I wrote this one two days ago. I'm posting it now because I just got my internet back late this afternoon. Here it is:
Today was my first day back in Xinyu after having returned to the US for winter break. I took a train yesterday from Shanghai that arrived in Xinyu last night. Things appear to be about the same as they were when I left. I’ve seen several of my former students who are now English teachers in the area near my apartment. There are at least two public schools and several private schools called “training centers” so lots of teachers come here for work.
I went out this afternoon to buy groceries and as I was walking back I was approached by a Chinese man named Chen Zhang Xin who opened a training center last year just down the road from where I live. After I took my groceries back to my apartment I went back out to meet with him and Cortland, an American English teacher who is thinking about teaching in Mr. Chen’s school this spring.
We met in the small waiting room just inside the front door of the training center, which is a rented space with a bank on one side and a small shop selling I’m not sure what on the other. As the three of us introduced ourselves, Mr. Chen’s girlfriend, Angelina, and three middle school students sat on the other side of the room, watching and listening. Cortland told us about some of his past, including a time when he was what he called a “park bum” camping out in the Yosemite National Park for two and a half years. We explained to Mr. Chen that Yosemite was a famous park in the western part of America, to which he replied “I only know Linkin Park”.

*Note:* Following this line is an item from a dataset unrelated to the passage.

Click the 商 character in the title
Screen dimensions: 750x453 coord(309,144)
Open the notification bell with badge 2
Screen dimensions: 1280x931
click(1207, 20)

We talked for a while before Cortland had to leave for an appointment that he had. After he left, I asked Mr. Chen to show me around the rest of the school. A narrow hallway leads back from the waiting room to three classrooms with a blackboard and ten or fifteen desks in each one. The first one looked as though it had been used earlier that day for a math class. The second was much like the first although a little messier. But the third looked like nobody had been in it for a while, save for the construction crew. There were tools and empty boxes and trash lying all over the room. The desks were scattered about and there was a thin layer of sheetrock dust covering everything. Mr. Chen apologized for the mess and then stepped over to one of the front desks where a nearly empty bottle of orange soda was lying on its side. Mr. Chen took the bottle and placed it right side up next to an opened paint bucket. We took another look around the room, exchanged phone numbers, and I left.
The school actually was quite nice. I enjoyed talking to Mr. Chen and Angelina as well as Boss, one of the middle school students in the waiting room whom I spoke with briefly just before leaving. I did not commit to teaching at the school but I will be considering it as I begin my first week of lessons tomorrow at the college.